The death threats pelted her for years. First she moved her widowed mother and younger sister to a new house in a safer neighborhood; a few months before she was killed, she took them to live in Amman. But it didn’t feel right. She couldn’t stay out of Iraq. She came home again.
“She believed fate had decided for her to stay in Iraq,” Atwar’s twenty-five-year-old sister, Itha, told me. “She would always say, ‘It’s better to stay in one’s country.’”
It was a deliberate choice. Atwar, unlike most of her stranded countrymen, had the talent and connections to get out of Iraq. But she wouldn’t go. She turned down jobs abroad, determined to tough out the violence. When Al-Jazeera was expelled by the Iraqi government, she went to work for the rival station, Al-Arabiya.
All the while, the threats kept coming.
This is not only the story of Atwar, but the story of Iraq. Her aspirations were the finest hopes of a broken country; her murder reeked of the hopelessness of a lost cause. Here is one woman, one soul among some 100,000 Iraqis who have been sacrificed, fed to appease the nihilistic blood thirst of a slow-motion national collapse. She was no more than the doctors, children, professors, street sweepers, goat vendors, soccer players, and other Iraqis who were snuffed in this war. But she lived on television when television was the national security blanket—the only glimmer of the outside world still allowed to penetrate an Iraqi home; a flashing, talking companion; an addictive succor. She had kept company with the country all down the darkest days. Her death matters because all of the deaths mattered, but most of them were anonymous, and she lived as a symbol of mad hope for an impossible, alternative Iraq: a place of liberated men and women, and the free exchange of ideas; a society that had moved beyond its sectarian differences. She died because that hope was indeed insane, a bold and audacious rejection of visible evil.
Life under Saddam meant existing in a very tight space, a land without horizon, discouraged from dreams. Then war comes and absolute change washes in on tides of killing. Iraqis, who had pined for everything in the world, were glutted with everything, all at once. Every imagined possibility, the ones that were hidden in the shadows, suddenly shimmered and breathed in the air.

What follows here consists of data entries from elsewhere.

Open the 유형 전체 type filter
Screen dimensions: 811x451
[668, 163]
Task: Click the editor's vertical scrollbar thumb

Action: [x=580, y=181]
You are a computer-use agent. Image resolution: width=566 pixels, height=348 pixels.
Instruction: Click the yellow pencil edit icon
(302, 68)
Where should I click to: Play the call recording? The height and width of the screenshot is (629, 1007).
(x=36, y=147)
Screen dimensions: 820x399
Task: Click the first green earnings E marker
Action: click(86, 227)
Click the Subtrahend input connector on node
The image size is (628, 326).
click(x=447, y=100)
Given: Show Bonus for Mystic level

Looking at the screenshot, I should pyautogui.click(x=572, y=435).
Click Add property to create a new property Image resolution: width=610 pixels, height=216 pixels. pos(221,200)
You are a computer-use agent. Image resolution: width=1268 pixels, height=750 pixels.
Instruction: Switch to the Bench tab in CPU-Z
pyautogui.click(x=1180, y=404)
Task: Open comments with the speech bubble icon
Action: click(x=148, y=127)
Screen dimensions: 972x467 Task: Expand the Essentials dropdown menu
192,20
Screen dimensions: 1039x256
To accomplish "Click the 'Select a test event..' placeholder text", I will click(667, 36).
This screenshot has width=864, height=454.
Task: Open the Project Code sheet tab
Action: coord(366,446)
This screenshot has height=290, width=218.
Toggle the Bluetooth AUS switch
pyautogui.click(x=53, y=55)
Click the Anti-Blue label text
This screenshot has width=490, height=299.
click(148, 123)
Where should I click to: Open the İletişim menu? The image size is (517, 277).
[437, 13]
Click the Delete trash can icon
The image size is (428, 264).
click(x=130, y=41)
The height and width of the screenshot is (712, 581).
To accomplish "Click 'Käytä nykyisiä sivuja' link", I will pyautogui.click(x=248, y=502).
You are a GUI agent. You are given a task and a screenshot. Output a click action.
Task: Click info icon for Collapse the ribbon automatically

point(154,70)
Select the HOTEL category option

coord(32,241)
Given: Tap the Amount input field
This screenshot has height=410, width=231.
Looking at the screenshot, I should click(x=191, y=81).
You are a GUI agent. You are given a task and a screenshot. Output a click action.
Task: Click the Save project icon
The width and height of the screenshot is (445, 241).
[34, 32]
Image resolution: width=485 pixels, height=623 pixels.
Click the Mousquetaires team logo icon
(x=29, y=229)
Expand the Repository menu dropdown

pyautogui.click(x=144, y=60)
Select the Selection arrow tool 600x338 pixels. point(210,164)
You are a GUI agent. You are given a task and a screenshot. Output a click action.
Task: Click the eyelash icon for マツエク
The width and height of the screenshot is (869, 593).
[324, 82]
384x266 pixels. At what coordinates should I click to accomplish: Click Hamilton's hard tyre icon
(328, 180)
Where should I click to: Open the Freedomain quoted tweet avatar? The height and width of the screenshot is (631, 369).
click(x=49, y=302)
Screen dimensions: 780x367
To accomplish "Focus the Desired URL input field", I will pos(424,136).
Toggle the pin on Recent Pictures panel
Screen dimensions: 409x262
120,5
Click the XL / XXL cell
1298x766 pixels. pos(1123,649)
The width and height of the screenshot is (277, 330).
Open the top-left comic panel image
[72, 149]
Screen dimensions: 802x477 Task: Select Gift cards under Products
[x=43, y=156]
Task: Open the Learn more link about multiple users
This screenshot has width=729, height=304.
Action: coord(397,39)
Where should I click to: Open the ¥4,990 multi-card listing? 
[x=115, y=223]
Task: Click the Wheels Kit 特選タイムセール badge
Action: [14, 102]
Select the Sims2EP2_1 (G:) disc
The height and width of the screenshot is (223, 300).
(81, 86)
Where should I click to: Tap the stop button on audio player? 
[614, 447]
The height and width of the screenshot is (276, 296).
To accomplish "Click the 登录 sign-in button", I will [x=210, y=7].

Saddam was gone, the country would reinvent itself, anything could happen. But … every possibility was chained to its own weight in danger and death. The claustrophobic closets of dictatorship gave way to the wild and wide-open and deadly plains of war and foreign invaders. The people found themselves stranded with no constraints except rusty imagination and the violence that stalked the land. There came to them all things light, and all things dark.